** Given entries follows **

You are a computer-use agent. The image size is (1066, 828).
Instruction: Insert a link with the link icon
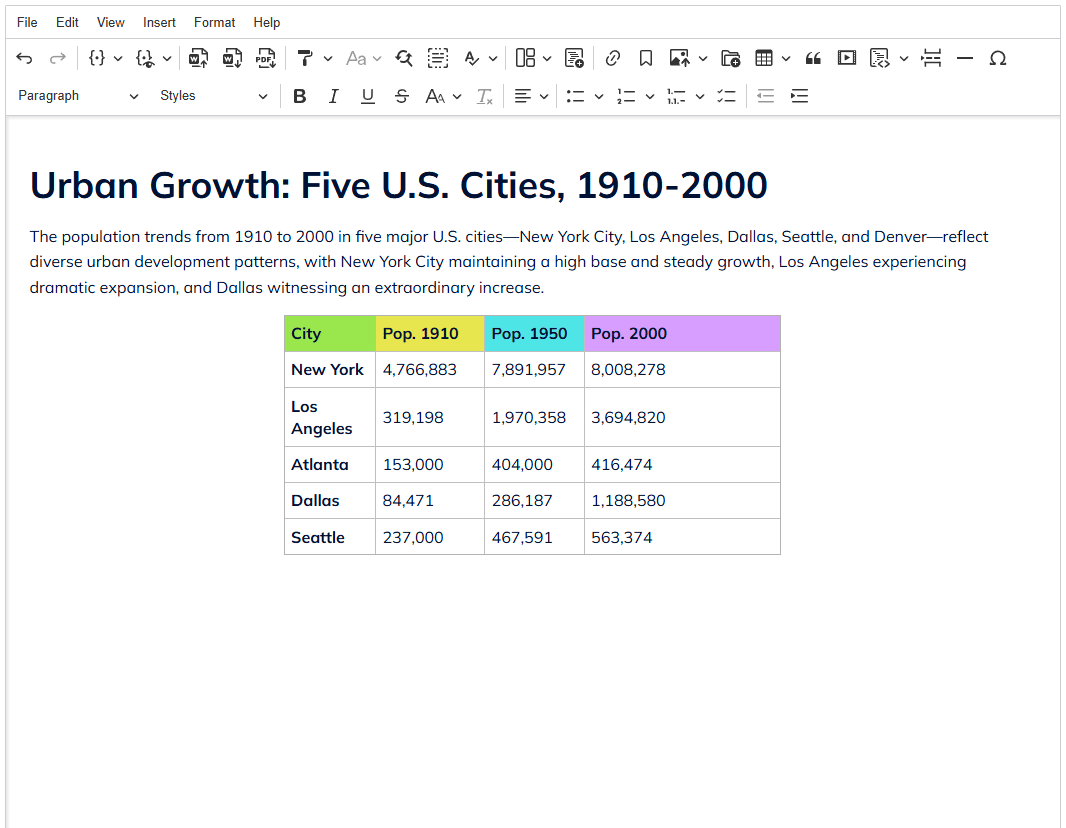[x=613, y=58]
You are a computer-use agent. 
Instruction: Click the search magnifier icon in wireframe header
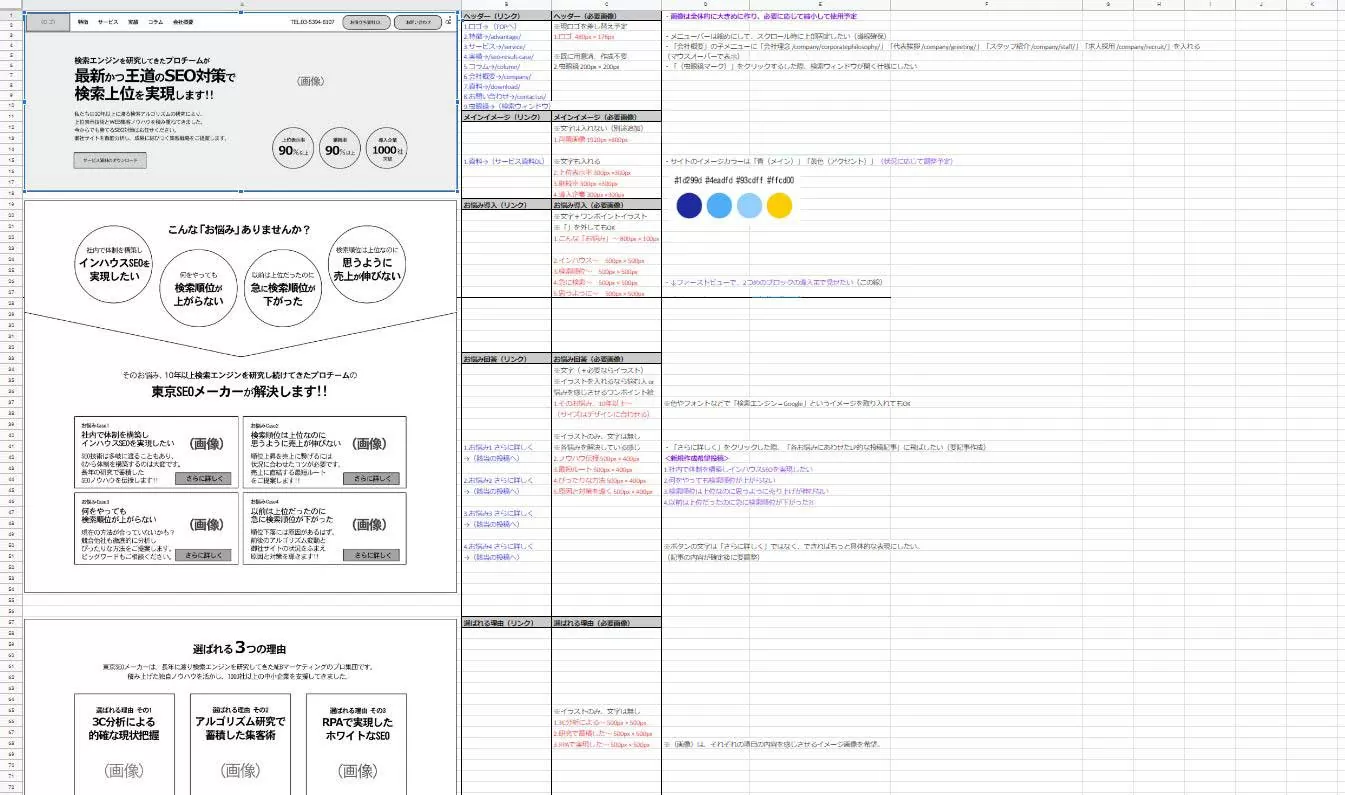coord(449,21)
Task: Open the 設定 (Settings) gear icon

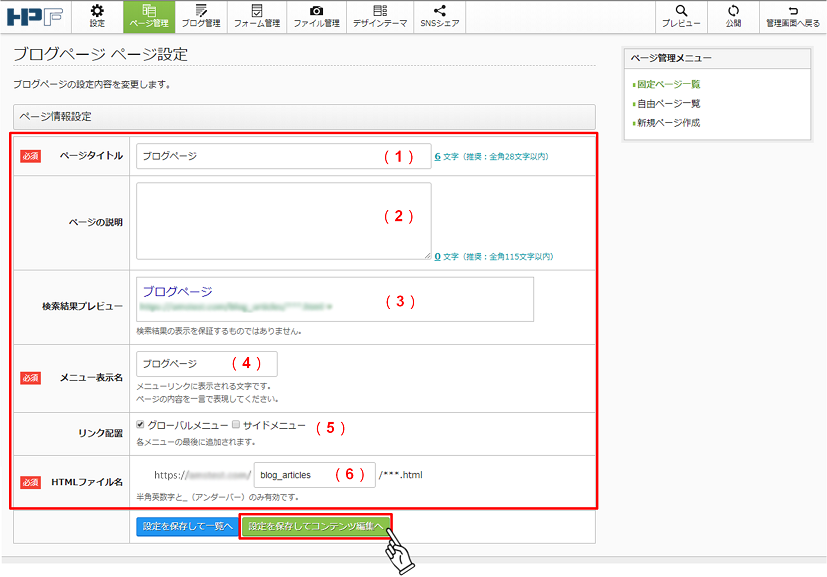Action: point(96,17)
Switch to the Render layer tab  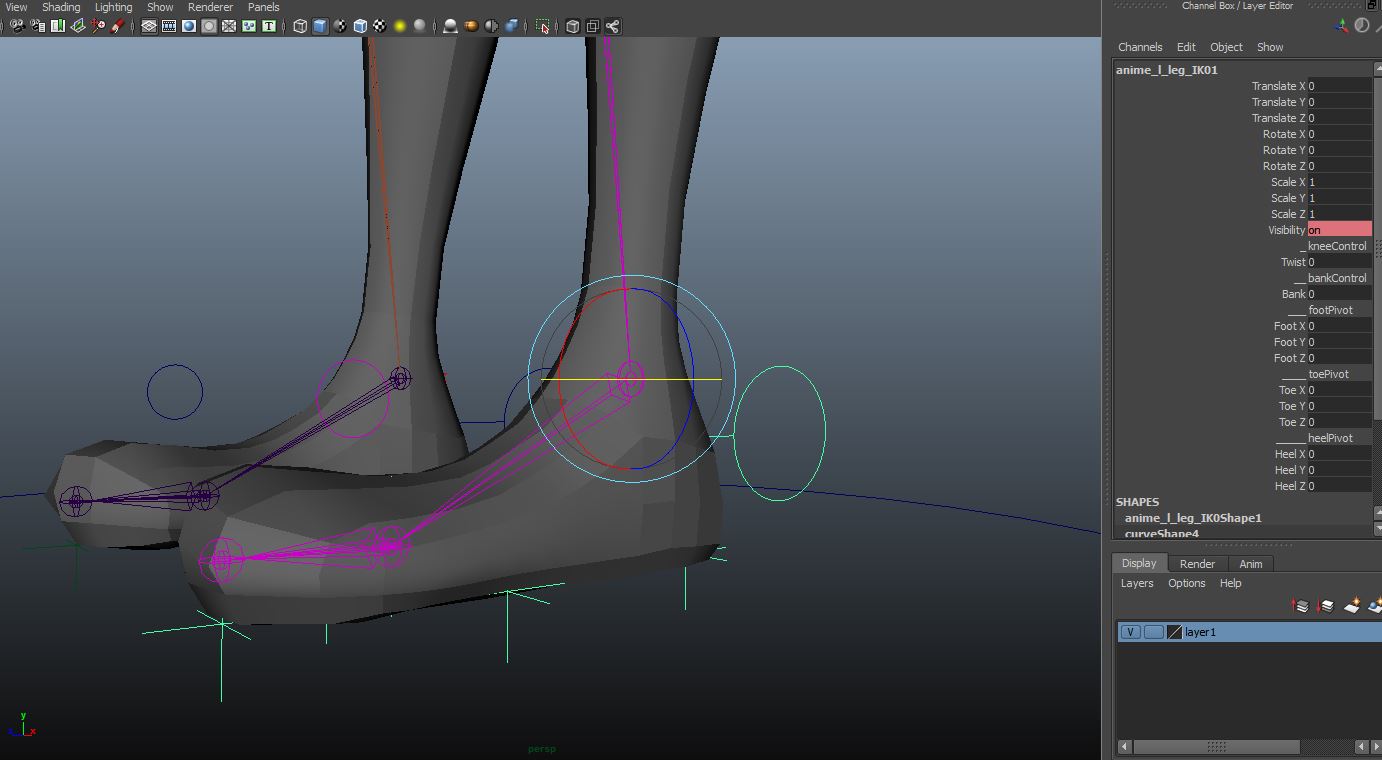tap(1197, 564)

** End of Given entries **

# Exercise objective
Using the entries above, work out the number of lines that hold the word "agent" and write it with no other words.

# Your response
2